1945年(S.20)8月15日、日本の敗戦、満洲国の崩壊

 その時、池端敏さんは、ハルピンの北、北安省警務庁長の職にありました。新潟県、輪島の人です。拓殖大学の先輩の一人でした。彼は剣道四段か五段。体躯堂々、ほのぼのとした暖い雰囲気の人ではありましたが、何処かしらに、きりっとした威厳が漂うていました。
 
物静かで言葉数の少ない“情を含んで片元なし”といったタイプの人ではありましたが、流石、剣道で鍛え抜いた、まれに見る偉丈夫。
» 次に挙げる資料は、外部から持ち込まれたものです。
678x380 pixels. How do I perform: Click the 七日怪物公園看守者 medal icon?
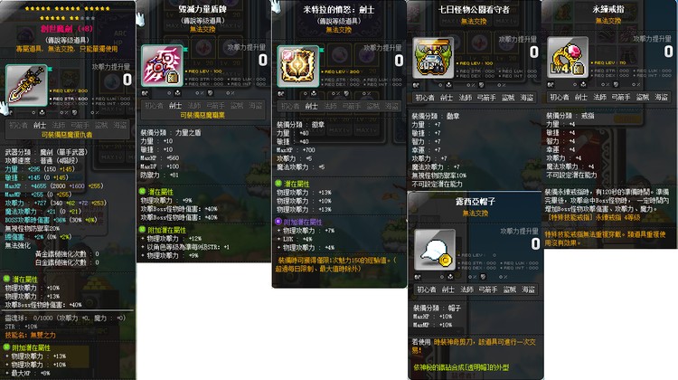coord(433,58)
心と体、心身一体に調和のとれた大人物でした。
 ソ連軍の進駐と同時に、多くの要人たちとともに、池端さんも、ソ連に連行され、シベリアの収容所に、放りこまれました。

 その池端さんと、同じラーゲルに生活を共にしながら、幸運にも生きながらえて無事日本へ帰国したある人が、私を訪ねて来て、池端さんの最期の様子を、つぶさにお話して下さいました。
 
 そのお話によりますと、収容所では、毎日の食事は、一塊りの小さい黒パンと一椀のお菜。といった、全く粗末なもの、しかも一日二食。日本人たちは、一様に飢餓状態に追い込まれました。ことに体格のずば抜けて大きかった池端さんは、見る見るうちに痩せ細り、明らかに苦悩の毎日が続いていたようでした。

 ところが、その池端さんの一塊りの小さい黒パンは、何時も、きまって、誰かに、ちぎり取られて、一段と小さいパン切れとなっていたし、お菜の中身も、ごっそりと減っていました。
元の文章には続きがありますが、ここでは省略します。